"O Fungo Come-Plástico: Uma Esperança Real na Guerra Contra a Poluição?"
- greencircleops
- 4 de ago. de 2025
- 2 min de leitura

Nos últimos anos, o mundo tem se esforçado para encontrar soluções viáveis e sustentáveis para lidar com o crescente problema do lixo plástico. Com bilhões de toneladas de resíduos se acumulando em aterros sanitários e nos oceanos, uma notícia recente chamou a atenção da comunidade científica e ambiental: pesquisadores descobriram um fungo que tem a incrível capacidade de degradar o plástico rapidamente um avanço que, se confirmado e escalado, pode revolucionar o combate à poluição global.
O que é esse fungo "come-plástico"?
Cientistas do Instituto de Pesquisa Ambiental da Holanda (e de outros centros ao redor do mundo) identificaram um tipo de fungo do gênero Aspergillus e também da espécie Pestalotiopsis que pode sobreviver em ambientes com pouco oxigênio, alimentando-se exclusivamente de plástico como fonte de carbono.
O mais impressionante é que, ao contrário de métodos tradicionais de reciclagem que exigem alta energia e processos industriais, esse fungo atua em ambientes naturais e de maneira autônoma degradando plásticos como o poliuretano (presente em espumas, embalagens e roupas) em poucos dias ou semanas.
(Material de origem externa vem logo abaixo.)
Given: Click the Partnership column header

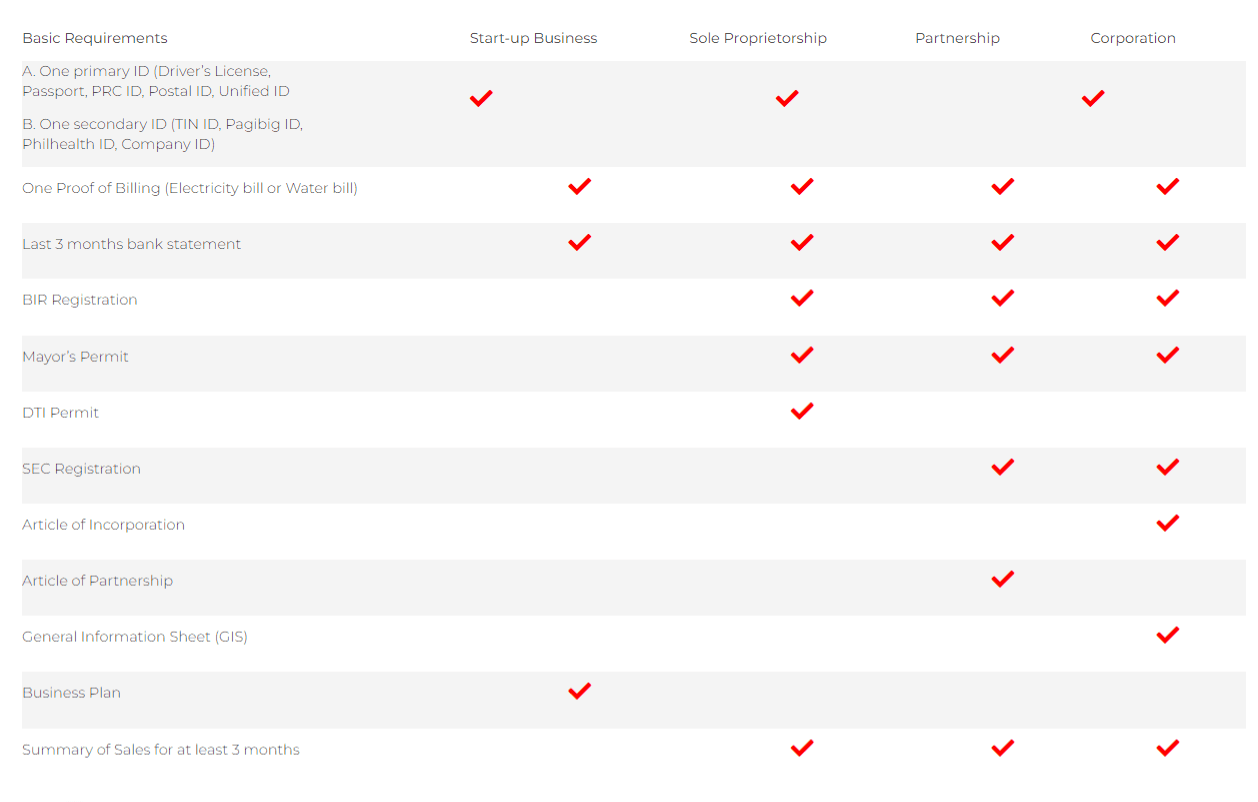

Esses fungos produzem enzimas específicas capazes de quebrar as ligações químicas dos polímeros plásticos.
Esse processo, chamado de biodegradação enzimática, transforma o plástico em compostos mais simples, como água, dióxido de carbono e biomassa todos inofensivos ao meio ambiente. Alguns estudos revelam que, em condições laboratoriais controladas, o fungo pode degradar amostras de plástico em até 140 dias, o que é surpreendente considerando que o mesmo material pode levar mais de 400 anos para se decompor de forma natural. Embora os resultados sejam animadores, ainda é necessário muito estudo antes que esses fungos possam ser aplicados em larga escala. Questões como controle de crescimento fúngico, segurança ambiental, viabilidade econômica e impacto em ecossistemas precisam ser rigorosamente avaliadas.
Além disso, os testes ainda estão em sua maioria confinados a ambientes laboratoriais. A grande pergunta agora é: será possível criar biofábricas de fungos capazes de lidar com grandes volumes de lixo plástico sem causar outros danos ao meio ambiente? O que podemos fazer enquanto essa solução não chega?
Apesar das boas notícias, ainda não podemos depender do fungo como salvação imediata. O papel da sociedade e das empresas continua sendo essencial:
Reduzir o uso de plásticos descartáveis;
Investir em reciclagem de qualidade;
Consumir de forma mais consciente;
Apoiar iniciativas ambientais e empresas responsáveis.